The city of Ambroy, on the planet Halma, is a place best described as "medieval Stalinist" with secret police, remote lords in their Eyries, powerful nepotistic guilds, and a welfare and taxation system which seems fine when you think about it, except for the fact that the game is rigged and no one is in fact paid anything like what they worth. On this world, incredible craftsmen produce priceless works of art, unknowing all the while. It's a depressing and bleak place, but that's not the worst of it, as it turns out.
You can argue that Jack Vance doesn't write "science-fiction" but rather social satire that just happens to have aliens and spaceships in it. The story here is really in the telling, and a plot summary is largely a waste of time, and probably misleading as well. Ghyl Tarvoke is our hero: we see his relationship with his father (but there is no maternal relationship at all) and how that shaped him into becoming a thief, pirate, scholar and revolutionary (remember that any plot descriptions are misleading, even if literally true).

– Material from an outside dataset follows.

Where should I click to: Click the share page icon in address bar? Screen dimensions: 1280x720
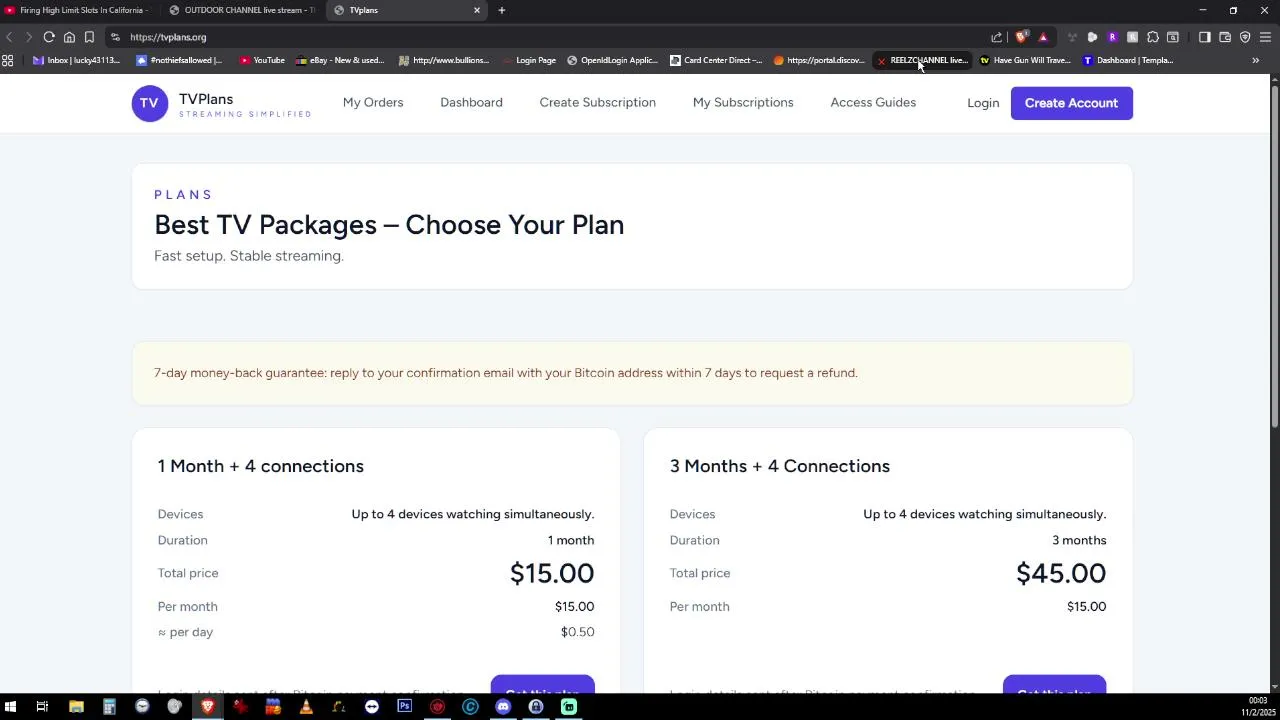[x=996, y=37]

Vance here is writing a story about human nature, people and their follies and foibles, as well as about power structures and unquestioning obediance to "how things have always been" (the religion involving "leaping" to some end never made clear, is both superb and confounding). There is action and contemplation in equal measure; one can read this on a few levels and enjoy it on all of them. This is a really accessable starting point for Vance - short and yet complex, with a style unmistakely unique that leads you deeper and deeper into the tale. Go read some of the sample above, and if you like it, you could do a lot worse than buy it.